Abstract: “A bridge of books” was what Jella Lepman –founder of IBBY-- envisioned as tool to bring children together and shield them from devastating experiences such as wars. This presentation aims at showing how this international organisation contributes to disseminate the best books for children and young people worldwide through their unique and prestigious Hans Christian Andersen Award or, as it is familiarly known, “the Little Nobel prize”. It will be illustrated by reference to the contribution of the six English-speaking women writers honoured by IBBY so far.

Introduction

Similarly to other “new literatures” such as national, ethnic, post-colonial and others, literature for children also has reached status and acceptance in the last decades. Many reasons account for this change usually emerging from changes in socio-cultural paradigms, views of childhood representations, and exponential sci- tech developments. During the last century, in particular, the voices of prestigious writers have helped to transform the formerly smug and inane edifying tone of texts addressed to children into vigorous writings portraying the diversity of

human experience just as they see it reflected in everyday experience. These distinctive voices have marked the coming-of-age of a genre distinguished by quality books that have steadily provided the young with imaginative tools to envisage new worlds, create and shape identity and, above all, to show appreciation for the culture of “otherness”.
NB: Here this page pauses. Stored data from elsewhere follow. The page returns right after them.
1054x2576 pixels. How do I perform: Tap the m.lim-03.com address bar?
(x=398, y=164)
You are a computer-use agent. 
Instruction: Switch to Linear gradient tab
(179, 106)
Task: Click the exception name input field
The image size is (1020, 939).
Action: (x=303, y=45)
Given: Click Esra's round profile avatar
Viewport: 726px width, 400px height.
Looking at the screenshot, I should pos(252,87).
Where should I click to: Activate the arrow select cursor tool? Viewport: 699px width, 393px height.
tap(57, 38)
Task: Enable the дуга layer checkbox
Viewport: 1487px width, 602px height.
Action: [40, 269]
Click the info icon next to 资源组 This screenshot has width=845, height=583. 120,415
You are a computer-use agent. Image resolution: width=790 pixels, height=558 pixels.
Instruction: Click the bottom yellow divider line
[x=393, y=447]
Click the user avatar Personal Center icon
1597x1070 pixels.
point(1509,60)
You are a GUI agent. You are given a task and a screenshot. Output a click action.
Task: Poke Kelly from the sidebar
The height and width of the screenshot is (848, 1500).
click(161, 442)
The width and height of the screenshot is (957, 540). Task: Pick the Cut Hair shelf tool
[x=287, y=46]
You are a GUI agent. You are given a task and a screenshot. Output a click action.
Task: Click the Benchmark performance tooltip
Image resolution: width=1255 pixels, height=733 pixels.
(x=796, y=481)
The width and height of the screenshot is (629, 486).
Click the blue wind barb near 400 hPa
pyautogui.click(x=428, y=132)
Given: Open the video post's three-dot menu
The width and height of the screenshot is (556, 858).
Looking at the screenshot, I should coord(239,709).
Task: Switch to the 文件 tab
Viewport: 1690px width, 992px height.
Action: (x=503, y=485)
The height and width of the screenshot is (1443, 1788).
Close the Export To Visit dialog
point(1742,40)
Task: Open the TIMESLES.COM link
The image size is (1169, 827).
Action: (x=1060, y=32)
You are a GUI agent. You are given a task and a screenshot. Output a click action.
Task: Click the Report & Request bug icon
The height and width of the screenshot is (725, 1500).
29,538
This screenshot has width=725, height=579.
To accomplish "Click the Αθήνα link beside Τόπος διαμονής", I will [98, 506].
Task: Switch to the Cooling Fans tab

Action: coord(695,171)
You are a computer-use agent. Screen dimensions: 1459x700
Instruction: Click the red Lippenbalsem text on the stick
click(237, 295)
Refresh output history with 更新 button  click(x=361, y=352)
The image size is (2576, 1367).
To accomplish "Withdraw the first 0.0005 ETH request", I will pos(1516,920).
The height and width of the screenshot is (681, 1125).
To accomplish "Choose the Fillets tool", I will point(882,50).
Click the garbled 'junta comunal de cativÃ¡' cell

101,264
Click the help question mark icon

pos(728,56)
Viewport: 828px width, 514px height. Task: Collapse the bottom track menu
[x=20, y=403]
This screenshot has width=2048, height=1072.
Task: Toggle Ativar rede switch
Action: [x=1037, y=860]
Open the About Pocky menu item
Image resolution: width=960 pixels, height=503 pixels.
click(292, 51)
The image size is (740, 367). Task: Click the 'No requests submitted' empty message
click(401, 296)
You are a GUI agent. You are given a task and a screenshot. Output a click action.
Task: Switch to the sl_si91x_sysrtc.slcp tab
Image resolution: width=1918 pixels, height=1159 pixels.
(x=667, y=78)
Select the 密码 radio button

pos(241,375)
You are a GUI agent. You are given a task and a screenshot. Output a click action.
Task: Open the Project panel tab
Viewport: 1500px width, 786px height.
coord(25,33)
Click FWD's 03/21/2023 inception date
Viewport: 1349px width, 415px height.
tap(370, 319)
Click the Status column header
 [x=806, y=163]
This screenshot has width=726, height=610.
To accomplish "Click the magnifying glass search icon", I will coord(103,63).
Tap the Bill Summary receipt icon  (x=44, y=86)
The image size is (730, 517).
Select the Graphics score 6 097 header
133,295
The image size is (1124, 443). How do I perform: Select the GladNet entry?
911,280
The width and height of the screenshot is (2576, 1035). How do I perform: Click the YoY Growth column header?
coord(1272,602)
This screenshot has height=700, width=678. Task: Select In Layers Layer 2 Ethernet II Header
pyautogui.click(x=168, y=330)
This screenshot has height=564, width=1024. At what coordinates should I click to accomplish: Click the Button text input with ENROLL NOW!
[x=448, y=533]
The relevance of children's reading for promoting international, trans-cultural and trans-ethnic understanding finds an encouraging historical precedent in Jella Lepman, a German Jewish refugee journalist whose mission was to ensure children´s access to books of high literary and artistic standards. In 1952, aided by world publishers and personalities such as Bertrand Russell, Ortega y Gasset and Eleanor Roosevelt, among others, she founded IBBY –the International Board of Books for Young People—the worldwide organisation responsible for materialising her vision. The creation of IBBY´s Hans Christian Andersen Award --also called the

“little Nobel Prize”-- has been instrumental in fostering the circulation of the best children's literature in the last 50 years. Granted each two years, the prize honours nowadays living writers and illustrators “judged to have made a lasting contribution to good juvenile literature by the outstanding value of [their] work”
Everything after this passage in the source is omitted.